LE PERSONE AL CENTRO
1) Claudia Rizzo. Presidente dal settembre 2025, ha messo la firma sugli esposti insieme alla struttura legale di fiducia. Nell’arco di pochi mesi ha prima difeso la continuità sportiva (pagamento scadenze e impegni con i tesserati), poi avviato un’azione di «pulizia» dell’organigramma, culminata con l’allontanamento di figure giudicate inconciliabili con il nuovo corso. In più occasioni la giovane numero uno ha ribadito il mantra: «mai più collaboratori discussi». 2) Massimo Ferrero. Ex presidente della Sampdoria, a Terni è arrivato come «consulente» e «mediatore» nella transizione societaria. Oggi risulta formalmente indagato, insieme a Tiziana Pucci, per infedeltà patrimoniale in concorso nell’ambito del fascicolo ternano scaturito dagli esposti. Ferrero ha spesso rivendicato il proprio ruolo «operaio» del calcio e, nelle prime settimane, ha difeso la bontà del progetto stadio-clinica e l’affidabilità della nuova proprietà. 3) Tiziana Pucci. Nominata amministratrice unica al momento del passaggio di consegne, è stata successivamente rimossa dalla carica dalla nuova proprietà, che ha chiesto la convalida della revoca per giusta causa. Il capitolo sui contratti interni, incluso quello definito «fiabesco» in un’intervista del nuovo amministratore Fabio Forti, è l’epicentro delle contestazioni.

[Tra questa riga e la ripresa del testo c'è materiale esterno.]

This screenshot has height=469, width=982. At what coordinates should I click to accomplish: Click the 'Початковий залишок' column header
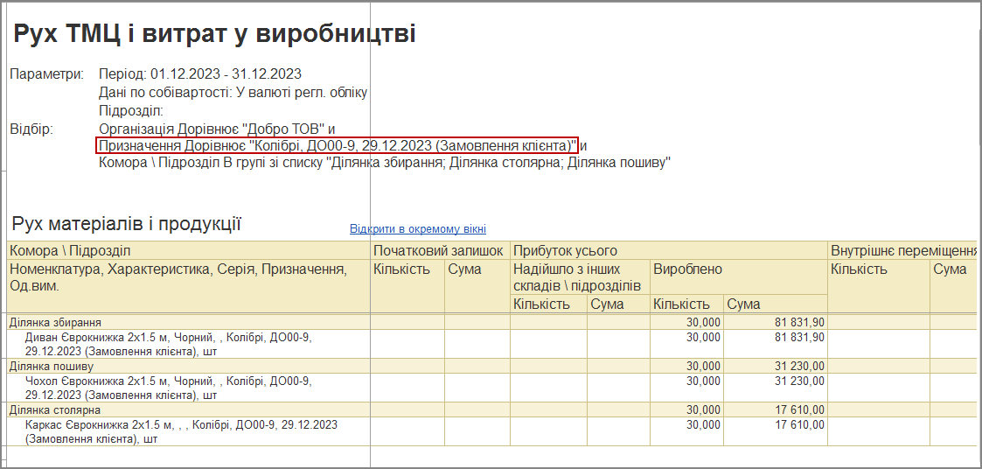pos(438,251)
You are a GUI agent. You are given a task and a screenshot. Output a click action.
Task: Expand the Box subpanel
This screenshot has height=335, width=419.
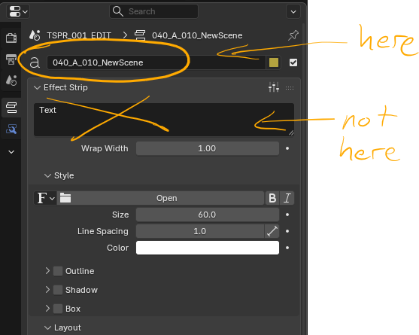(x=47, y=309)
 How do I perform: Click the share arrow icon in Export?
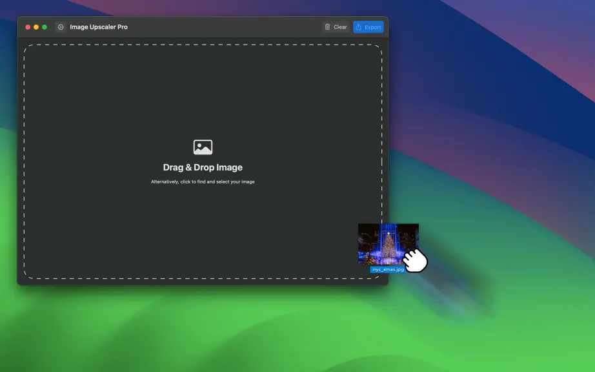tap(359, 27)
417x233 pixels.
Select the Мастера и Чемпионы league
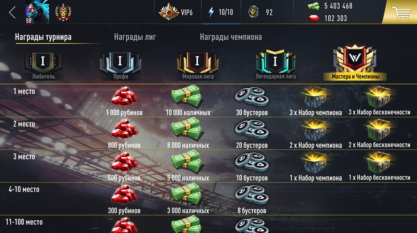point(355,63)
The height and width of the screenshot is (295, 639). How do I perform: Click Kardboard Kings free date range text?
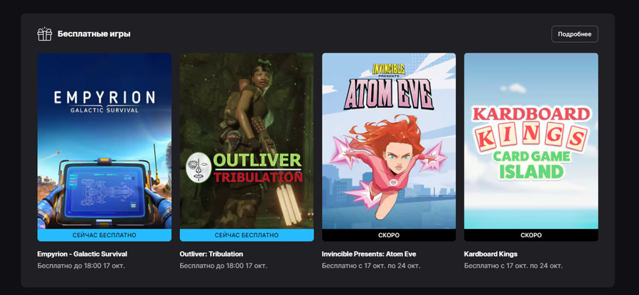(x=513, y=265)
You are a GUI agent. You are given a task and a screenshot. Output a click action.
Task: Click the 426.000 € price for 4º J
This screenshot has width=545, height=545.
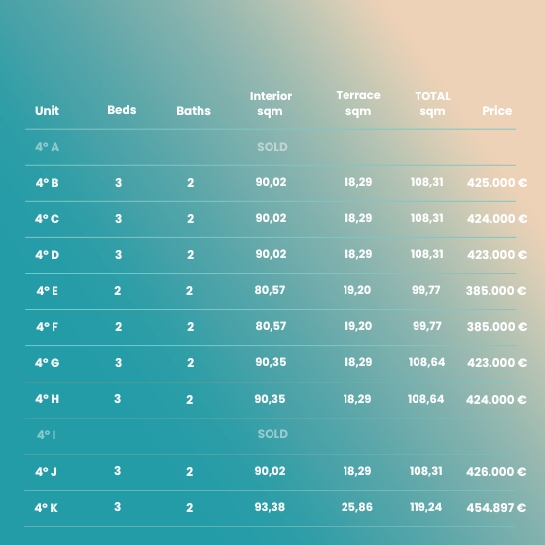pyautogui.click(x=495, y=472)
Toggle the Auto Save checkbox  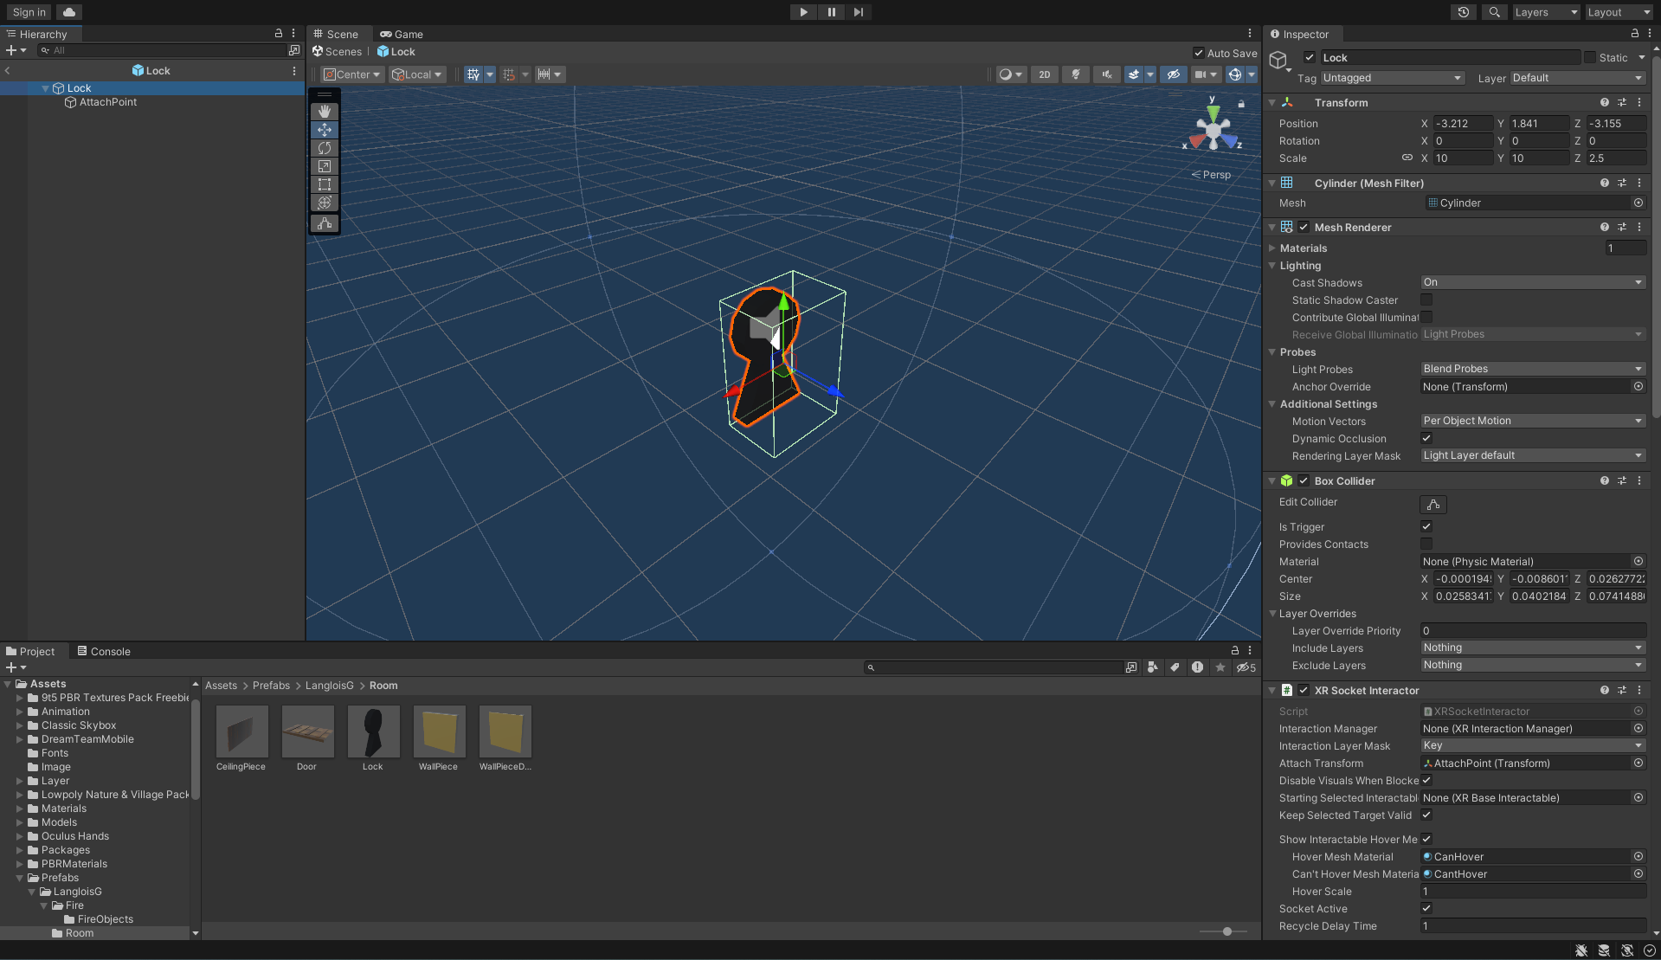click(x=1199, y=53)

COSA CAPITA ADESSO: TEMPI, POSSIBILI RISCHI, ESITI
1) Audizioni e acquisizioni. Gli investigatori della Guardia di Finanza proseguiranno con audizioni e acquisizioni documentali per incrociare la narrativa degli esposti con contabilità, contratti e flussi bancari. È verosimile che tra i soggetti da ascoltare figurino esponenti dell’attuale proprietà, a partire da Claudia Rizzo per i profili societari e di governance. Tempistiche non comunicate. 2) Vicende parallele. Restano aperti i fronti «extra» (debiti, pendenze, ricorsi), con potenziali impatti a catena sulla programmazione sportiva e sul budget di stagione 2025-2026. Il club è già finito nel cono di luce mediatico per i ritardi e le incertezze create dai contenziosi sullo stadio-clinica, con il rischio, paventato dalla stampa, di frizioni tra livelli istituzionali e proprietà. 3) Profili sanzionatori. L’ipotesi di infedeltà patrimoniale, se accertata, comporta responsabilità personali, non immediatamente sportive. Eventuali riflessi per la Ternana dipenderebbero dall’esito dei procedimenti civili e (eventualmente) dalla giustizia sportiva in caso di violazioni regolamentari accertate. Ad oggi, la società è indicata in certi fascicoli come possibile «parte lesa». Prudenza d’obbligo.